• _Passage to read_:
——————————

Today the use of trackers has become widespread, particularly due to the fine balance found between their ease of use and the security benefits attained. They can help you track your loved ones in real-time through GPS technology and hence be their safe keeper even from far away.
However, a crucial process among this is that the location transmission should be secure in itself otherwise attackers can benefit from it. For example, an attacker may use one’s location to know when they are at their most vulnerable and then attack them.
Keeping these potential risks in mind, Avast set out to study a variety of GPS tools found on the internet and how secure they are. For their first time, they chose a device named T8 Mini GPS Tracker which can be found on Amazon, Alibaba, and eBay among others.
See: Hackers can hack your kid’s smartwatch and track their location
To start with, the tracker offers a website and app to manage it. Upon accessing the site, it apparently did not have an SSL certificate which means that all communication over the site was unencrypted. Consequently, if you used your username and password to log in, it could be sniffed by a black hat hacker who could use it gain access to your account and do a range of malicious things including infecting the device with malware and spoofing information.

——————————

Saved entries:

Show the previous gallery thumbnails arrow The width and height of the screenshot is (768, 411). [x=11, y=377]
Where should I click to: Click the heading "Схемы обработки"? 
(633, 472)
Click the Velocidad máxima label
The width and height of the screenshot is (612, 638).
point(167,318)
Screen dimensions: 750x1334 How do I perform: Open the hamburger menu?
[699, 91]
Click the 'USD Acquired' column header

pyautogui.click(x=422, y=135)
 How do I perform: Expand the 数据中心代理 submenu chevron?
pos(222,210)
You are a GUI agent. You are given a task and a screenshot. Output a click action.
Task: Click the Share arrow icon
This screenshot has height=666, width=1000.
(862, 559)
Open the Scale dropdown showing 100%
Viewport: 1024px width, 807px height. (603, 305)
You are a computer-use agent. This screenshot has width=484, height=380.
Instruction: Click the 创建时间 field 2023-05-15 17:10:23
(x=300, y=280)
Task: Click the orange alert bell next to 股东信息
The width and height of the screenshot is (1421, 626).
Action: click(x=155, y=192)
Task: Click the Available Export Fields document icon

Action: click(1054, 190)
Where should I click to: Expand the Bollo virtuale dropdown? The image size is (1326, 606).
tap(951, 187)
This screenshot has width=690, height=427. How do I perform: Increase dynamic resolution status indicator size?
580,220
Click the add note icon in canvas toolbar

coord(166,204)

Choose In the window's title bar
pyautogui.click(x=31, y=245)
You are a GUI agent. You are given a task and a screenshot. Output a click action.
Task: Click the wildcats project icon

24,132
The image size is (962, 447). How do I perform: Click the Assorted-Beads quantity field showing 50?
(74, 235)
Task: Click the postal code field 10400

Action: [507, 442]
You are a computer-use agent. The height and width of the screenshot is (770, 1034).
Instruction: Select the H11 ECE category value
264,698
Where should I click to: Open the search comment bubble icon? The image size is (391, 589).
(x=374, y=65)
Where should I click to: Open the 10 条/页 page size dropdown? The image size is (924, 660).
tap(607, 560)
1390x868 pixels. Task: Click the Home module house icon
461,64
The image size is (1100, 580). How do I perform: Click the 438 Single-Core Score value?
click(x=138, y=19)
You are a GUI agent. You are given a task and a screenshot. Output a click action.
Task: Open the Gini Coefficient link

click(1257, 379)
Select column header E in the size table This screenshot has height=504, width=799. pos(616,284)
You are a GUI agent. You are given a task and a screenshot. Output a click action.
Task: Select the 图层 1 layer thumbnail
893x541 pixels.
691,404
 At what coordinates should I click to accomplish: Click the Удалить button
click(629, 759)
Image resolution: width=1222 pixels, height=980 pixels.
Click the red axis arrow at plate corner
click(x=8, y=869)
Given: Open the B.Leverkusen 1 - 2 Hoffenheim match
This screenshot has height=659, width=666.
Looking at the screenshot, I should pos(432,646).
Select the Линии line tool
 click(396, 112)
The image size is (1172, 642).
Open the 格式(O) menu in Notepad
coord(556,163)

——————————

• _Prompt A_: In the GPS tracker article, which device did Avast pick for its first study?
• _Prompt B_: Decide whether each statement agrees with the GPS tracker article: (i) The tracker's website had an SSL certificate. (ii) The T8 Mini GPS Tracker is sold on eBay. (iii) Trackers let people follow their loved ones in real time through GPS technology.
• _Prompt C_: Write the next part of the GPS tracker article, starting after its last sentence.
The rows have nothing to do with what is asked here.

• _Answer area A_: The T8 Mini GPS Tracker.

• _Answer area B_:
(i) No: "it apparently did not have an SSL certificate"
(ii) Yes: "which can be found on Amazon, Alibaba, and eBay among others"
(iii) Yes: "They can help you track your loved ones in real-time through GPS technology"

• _Answer area C_:
Secondly, one can log in to the portals using an ID and a default password: 123456 for this device. The ID No. can be obtained by looking up numbers displayed on a sticker attached to the tracker.
See: Shoddy security of popular smartwatch lets hackers access your child’s location
There are 3 security concerns here:
- If the re-seller of these devices has re-packed them, they could note down these login IDs and use them later to access the accounts of their customers. This is made even easier by the fact that the passwords are set by default at the start as mentioned above and most users seldom bother changing them.
- As mentioned by Martin from Avast, “the numbers of all other trackers are predictable and you can easily enumerate them. In combination with a fixed password, that means we could log into about 25% of devices in this sequence of IMEI numbers.”
- One needs to contact the reseller from whom the tracker was purchased to register a username if they wish to login by not using an ID and hence again a lot of buyers would not want to make this effort – humans being the biggest vulnerability here.
However, what’s more alarming is that not only this one device has such an insecure infrastructure in place. 29 other models are available online for sale manufactured by the same company, mostly under the same brand name and other different white-labeled ones. Additionally, 50 more applications were discovered for mobile devices that were using the same unencrypted platform and hence may also be vulnerable.
In conclusion, Avast has reported that they notified the vendor on 24 June 2019 but didn’t receive a response. Nonetheless, we checked the web portal of the GPS device and it now appears to be using an SSL connection. It seems that they did make an easy patch there but to truly make their devices secure, they must act on changing how login protocols work and other internal workings as discovered by researchers.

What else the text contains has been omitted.